Set out exactly, and only, the lines running from the one containing "Task: Tap the" to the bottom of the listing below; pictures stay out.
# # # # #
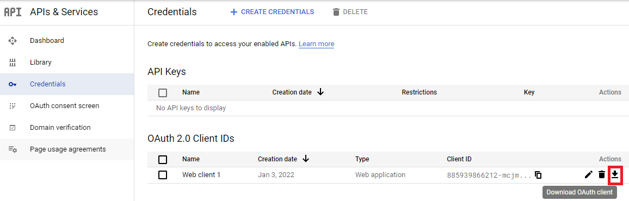Open the Web client 1 name link
Viewport: 629px width, 201px height.
coord(201,174)
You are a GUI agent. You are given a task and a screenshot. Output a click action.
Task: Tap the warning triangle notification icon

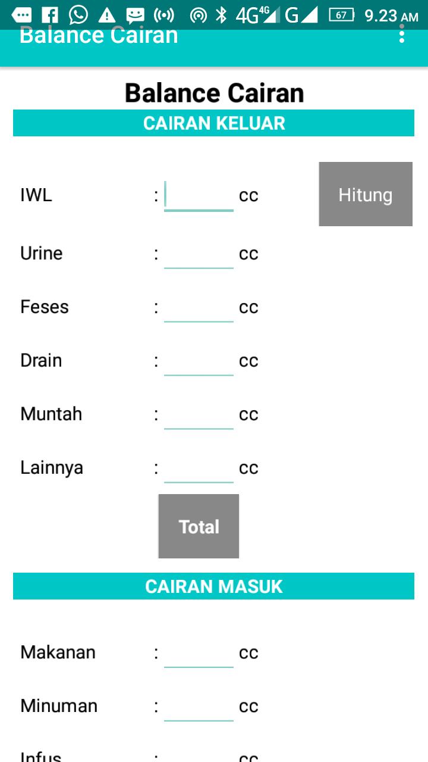click(107, 15)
# # # # #
→ Completed task
Task: Tap the warning triangle notification icon

click(107, 15)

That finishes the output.